List hostnames and/or IP addresses in Nutch conf
In the Nutch configuration directory (conf/), edit nutch-default.xml (and/or nutch-site.xml) and add the following information:
<property> <name>http.robot.rules.whitelist</name> <value></value> <description>Comma separated list of hostnames or IP addresses to ignore robot rules parsing for. </description> </property>
For example, try this, to whitelist the host, baron.pagemewhen.com:
<property> <name>http.robot.rules.whitelist</name> <value>baron.pagemewhen.com</value> <description>Comma separated list of hostnames or IP addresses to ignore robot rules parsing for. </description> </property>
Testing the configuration
Create a sample URLs file to test your whitelist.
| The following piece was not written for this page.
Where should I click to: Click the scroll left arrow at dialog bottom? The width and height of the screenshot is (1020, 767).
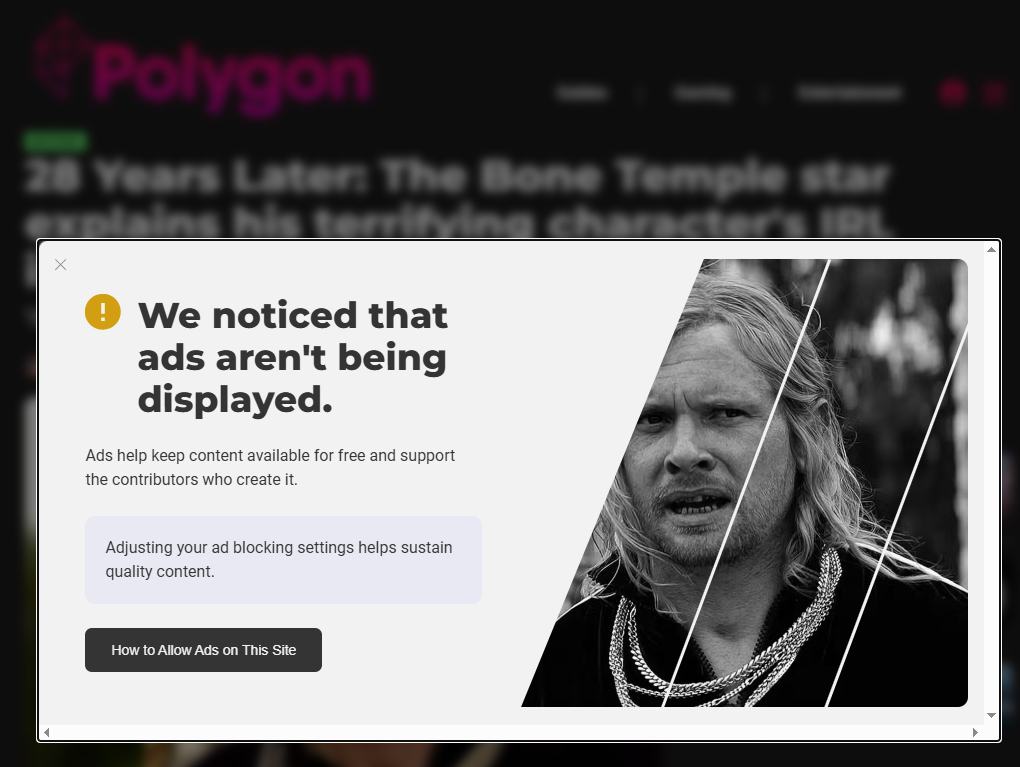[x=46, y=732]
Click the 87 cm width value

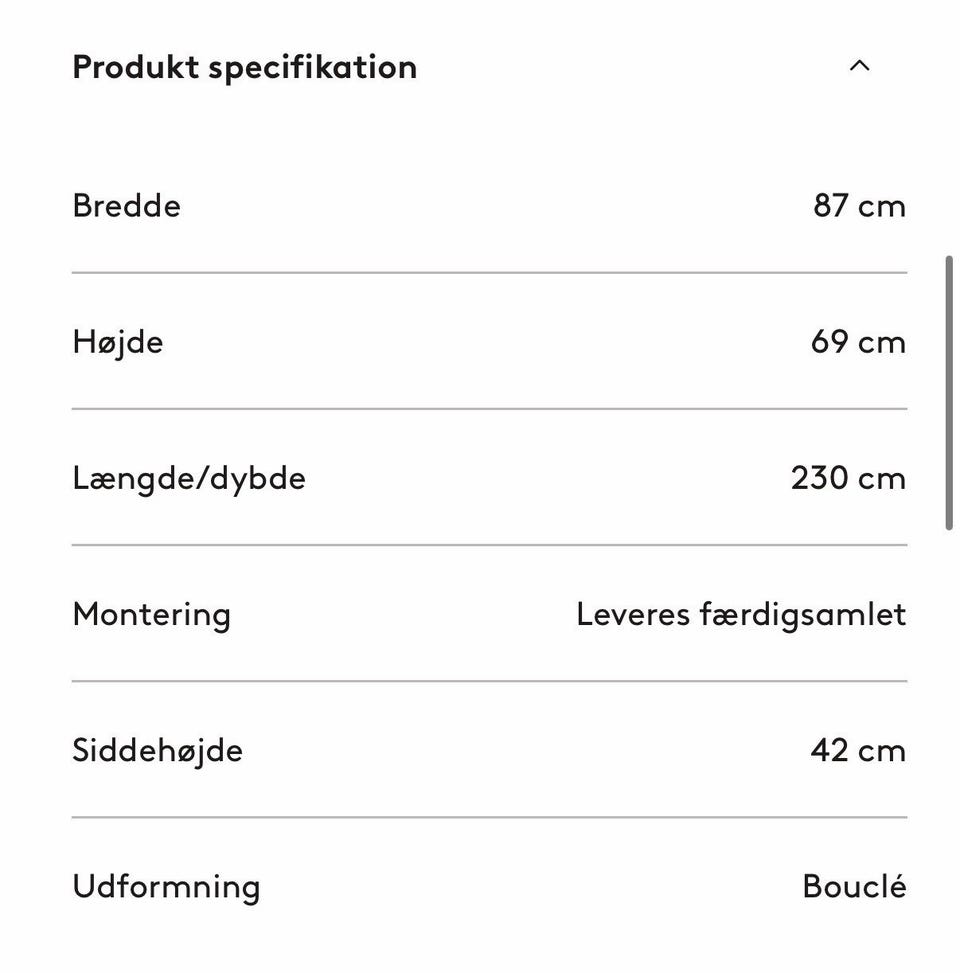pyautogui.click(x=859, y=206)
For example, create a file, call it "url" (without the quotes) and store each URL on a line:
http://baron.pagemewhen.com/~chris/foo1.txt http://baron.pagemewhen.com/~chris/
Create a sample robots.txt file, e.g., "robots.txt" (without the quotes):
User-agent: * Disallow: /
Build the Nutch runtime and execute RobotRulesParser
Now, build the Nutch runtime, e.g., by running {{`}}ant runtime{{`}}. From your nutch SVN or git checkout top-level directory, run this command:
java -cp build/apache-nutch-1.11-SNAPSHOT.job:build/apache-nutch-1.11-SNAPSHOT.jar:runtime/local/lib/hadoop-core-1.2.0.jar:runtime/local/lib/crawler-commons-0.6.jar:runtime/local/lib/slf4j-log4j12-1.7.5.jar:runtime/local/lib/slf4j-api-1.7.9.jar:runtime/local/lib/log4j-1.2.17.jar:runtime/local/lib/guava-16.0.1.jar:runtime/local/lib/commons-logging-1.1.3.jar:runtime/local/lib/commons-cli-1.2.jar org.apache.nutch.protocol.RobotRulesParser robots.txt url Nutch-crawler
You should see the following output:
Whitelisted hosts: [baron.pagemewhen.com] Whitelisted hosts: [baron.pagemewhen.com] Whitelisted hosts: [baron.pagemewhen.com] whitelisted: http://baron.pagemewhen.com/~chris/foo1.txt whitelisted: http://baron.pagemewhen.com/~chris/